◆ **Exercise instructions**
Check each line of the records below for the word "handle" and copy those where it appears.

/---

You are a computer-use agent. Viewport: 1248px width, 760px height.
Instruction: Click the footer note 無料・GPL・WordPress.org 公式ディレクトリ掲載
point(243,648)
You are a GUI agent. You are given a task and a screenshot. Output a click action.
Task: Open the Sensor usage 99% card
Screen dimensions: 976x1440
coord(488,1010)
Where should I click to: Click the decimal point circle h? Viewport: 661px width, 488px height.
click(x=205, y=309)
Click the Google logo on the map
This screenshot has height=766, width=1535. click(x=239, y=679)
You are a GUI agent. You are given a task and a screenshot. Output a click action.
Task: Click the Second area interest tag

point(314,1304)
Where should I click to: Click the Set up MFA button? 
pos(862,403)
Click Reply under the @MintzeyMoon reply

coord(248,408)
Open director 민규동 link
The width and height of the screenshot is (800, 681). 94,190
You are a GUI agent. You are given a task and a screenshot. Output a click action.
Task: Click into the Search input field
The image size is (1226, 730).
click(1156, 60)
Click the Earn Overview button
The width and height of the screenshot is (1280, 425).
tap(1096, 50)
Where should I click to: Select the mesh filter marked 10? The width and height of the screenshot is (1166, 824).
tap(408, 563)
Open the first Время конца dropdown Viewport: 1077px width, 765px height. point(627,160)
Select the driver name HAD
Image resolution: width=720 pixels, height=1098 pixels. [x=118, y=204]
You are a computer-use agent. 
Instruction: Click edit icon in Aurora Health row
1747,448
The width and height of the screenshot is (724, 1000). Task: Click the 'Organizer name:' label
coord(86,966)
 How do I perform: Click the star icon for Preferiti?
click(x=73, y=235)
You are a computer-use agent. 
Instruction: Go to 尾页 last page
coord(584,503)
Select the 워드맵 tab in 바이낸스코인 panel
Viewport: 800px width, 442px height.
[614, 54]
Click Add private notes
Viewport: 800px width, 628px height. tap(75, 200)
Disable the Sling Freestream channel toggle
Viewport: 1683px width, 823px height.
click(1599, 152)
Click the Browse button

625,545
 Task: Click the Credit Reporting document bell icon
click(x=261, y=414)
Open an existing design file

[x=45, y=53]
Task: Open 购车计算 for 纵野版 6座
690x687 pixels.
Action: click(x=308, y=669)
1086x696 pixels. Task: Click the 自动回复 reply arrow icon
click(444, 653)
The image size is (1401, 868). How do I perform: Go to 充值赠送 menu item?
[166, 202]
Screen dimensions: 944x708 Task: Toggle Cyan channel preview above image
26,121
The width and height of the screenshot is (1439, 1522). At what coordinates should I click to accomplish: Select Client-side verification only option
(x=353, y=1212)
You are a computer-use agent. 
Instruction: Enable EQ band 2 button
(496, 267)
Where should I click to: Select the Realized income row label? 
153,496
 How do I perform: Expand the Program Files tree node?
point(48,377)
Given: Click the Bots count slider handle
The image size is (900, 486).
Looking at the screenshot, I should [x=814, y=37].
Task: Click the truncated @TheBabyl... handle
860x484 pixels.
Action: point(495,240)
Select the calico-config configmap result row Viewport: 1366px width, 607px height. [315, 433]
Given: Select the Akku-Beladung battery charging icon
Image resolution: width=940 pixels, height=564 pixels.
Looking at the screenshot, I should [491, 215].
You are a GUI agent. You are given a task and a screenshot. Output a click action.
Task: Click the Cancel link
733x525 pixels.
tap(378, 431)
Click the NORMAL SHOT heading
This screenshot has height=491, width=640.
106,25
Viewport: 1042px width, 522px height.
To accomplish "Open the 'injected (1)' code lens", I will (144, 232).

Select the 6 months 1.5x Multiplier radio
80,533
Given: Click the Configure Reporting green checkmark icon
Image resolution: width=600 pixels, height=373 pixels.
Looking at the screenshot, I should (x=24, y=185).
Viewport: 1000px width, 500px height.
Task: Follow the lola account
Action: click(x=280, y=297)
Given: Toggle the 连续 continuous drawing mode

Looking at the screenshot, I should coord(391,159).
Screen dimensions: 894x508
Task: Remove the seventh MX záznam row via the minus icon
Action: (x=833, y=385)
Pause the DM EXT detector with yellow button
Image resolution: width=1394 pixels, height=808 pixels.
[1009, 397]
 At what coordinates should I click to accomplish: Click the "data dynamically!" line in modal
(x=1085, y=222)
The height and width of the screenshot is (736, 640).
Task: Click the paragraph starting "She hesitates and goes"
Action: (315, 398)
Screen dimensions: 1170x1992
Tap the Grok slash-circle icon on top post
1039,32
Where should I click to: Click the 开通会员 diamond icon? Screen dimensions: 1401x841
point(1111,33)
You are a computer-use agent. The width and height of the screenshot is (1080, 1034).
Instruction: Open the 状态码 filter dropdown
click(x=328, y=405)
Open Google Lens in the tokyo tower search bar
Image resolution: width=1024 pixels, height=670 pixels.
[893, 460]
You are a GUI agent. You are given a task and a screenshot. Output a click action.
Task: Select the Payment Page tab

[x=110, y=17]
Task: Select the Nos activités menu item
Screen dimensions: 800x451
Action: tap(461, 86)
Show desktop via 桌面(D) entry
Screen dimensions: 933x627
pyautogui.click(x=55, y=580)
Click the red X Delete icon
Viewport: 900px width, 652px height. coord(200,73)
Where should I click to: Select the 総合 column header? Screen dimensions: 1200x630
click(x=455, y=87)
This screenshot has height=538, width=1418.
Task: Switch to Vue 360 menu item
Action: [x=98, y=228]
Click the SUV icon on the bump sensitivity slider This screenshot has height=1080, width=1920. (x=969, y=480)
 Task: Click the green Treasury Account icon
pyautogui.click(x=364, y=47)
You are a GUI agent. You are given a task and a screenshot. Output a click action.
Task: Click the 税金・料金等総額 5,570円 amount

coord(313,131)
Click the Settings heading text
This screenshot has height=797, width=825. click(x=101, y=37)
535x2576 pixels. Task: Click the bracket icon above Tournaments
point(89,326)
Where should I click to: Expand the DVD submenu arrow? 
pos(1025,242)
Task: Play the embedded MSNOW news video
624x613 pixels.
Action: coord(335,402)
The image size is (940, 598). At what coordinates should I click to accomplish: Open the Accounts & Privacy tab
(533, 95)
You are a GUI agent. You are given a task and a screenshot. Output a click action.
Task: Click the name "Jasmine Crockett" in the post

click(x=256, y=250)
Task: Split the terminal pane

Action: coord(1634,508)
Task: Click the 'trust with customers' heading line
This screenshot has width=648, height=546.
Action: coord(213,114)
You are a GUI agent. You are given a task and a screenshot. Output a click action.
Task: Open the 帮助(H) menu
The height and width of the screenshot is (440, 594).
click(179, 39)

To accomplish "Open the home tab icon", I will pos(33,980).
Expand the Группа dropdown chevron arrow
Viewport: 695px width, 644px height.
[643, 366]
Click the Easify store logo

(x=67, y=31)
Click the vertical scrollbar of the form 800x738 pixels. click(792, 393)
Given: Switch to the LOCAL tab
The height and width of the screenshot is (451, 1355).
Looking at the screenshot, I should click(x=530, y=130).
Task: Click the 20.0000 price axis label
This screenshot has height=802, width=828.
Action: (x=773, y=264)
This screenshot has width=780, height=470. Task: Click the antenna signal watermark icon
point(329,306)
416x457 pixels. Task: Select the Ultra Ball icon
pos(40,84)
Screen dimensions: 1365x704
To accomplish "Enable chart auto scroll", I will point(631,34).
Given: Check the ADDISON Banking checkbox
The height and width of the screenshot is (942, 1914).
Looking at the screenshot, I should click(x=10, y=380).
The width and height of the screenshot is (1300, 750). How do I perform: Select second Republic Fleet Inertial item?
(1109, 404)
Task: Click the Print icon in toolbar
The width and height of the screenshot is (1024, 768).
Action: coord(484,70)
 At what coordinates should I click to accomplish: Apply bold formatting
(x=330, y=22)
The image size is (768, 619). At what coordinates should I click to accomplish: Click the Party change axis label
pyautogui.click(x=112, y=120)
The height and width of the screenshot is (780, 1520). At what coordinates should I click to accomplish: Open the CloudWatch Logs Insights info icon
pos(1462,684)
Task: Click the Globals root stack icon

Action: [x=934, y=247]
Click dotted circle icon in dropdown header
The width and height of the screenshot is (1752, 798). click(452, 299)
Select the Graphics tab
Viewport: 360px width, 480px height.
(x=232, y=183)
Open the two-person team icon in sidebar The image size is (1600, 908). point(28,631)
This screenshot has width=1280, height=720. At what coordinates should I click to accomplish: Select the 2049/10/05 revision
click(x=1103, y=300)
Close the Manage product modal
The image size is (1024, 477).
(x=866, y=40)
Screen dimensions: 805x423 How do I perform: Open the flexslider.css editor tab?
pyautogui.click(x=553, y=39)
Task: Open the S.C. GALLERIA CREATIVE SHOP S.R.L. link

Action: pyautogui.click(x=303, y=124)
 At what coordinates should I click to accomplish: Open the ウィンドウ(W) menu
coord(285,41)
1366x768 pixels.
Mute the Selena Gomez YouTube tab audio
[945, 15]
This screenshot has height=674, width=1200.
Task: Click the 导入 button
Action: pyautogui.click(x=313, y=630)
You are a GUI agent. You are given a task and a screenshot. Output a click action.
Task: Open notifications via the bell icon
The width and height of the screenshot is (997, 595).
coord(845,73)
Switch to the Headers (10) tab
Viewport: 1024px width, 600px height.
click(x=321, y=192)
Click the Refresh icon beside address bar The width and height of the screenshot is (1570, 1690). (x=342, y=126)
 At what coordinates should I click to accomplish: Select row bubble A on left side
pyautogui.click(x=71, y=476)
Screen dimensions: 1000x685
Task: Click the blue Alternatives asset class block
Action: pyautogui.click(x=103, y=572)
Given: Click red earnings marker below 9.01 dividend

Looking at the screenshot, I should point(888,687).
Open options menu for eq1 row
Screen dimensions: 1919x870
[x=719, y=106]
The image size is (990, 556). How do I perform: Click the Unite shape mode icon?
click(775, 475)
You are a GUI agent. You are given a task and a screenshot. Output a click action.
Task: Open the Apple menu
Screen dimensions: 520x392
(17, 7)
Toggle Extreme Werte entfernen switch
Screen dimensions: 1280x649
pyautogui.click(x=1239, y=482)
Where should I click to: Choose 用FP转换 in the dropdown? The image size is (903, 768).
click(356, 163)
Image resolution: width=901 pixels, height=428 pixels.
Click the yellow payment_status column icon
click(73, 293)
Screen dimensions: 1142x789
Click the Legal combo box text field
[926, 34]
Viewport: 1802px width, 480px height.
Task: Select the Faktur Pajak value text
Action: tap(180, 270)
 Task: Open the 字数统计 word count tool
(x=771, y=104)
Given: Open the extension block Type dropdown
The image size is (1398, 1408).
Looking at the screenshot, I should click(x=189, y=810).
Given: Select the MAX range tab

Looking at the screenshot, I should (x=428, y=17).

\---

◆ **Exercise solution**
Given: Click the Bots count slider handle
Task: Click the truncated @TheBabyl... handle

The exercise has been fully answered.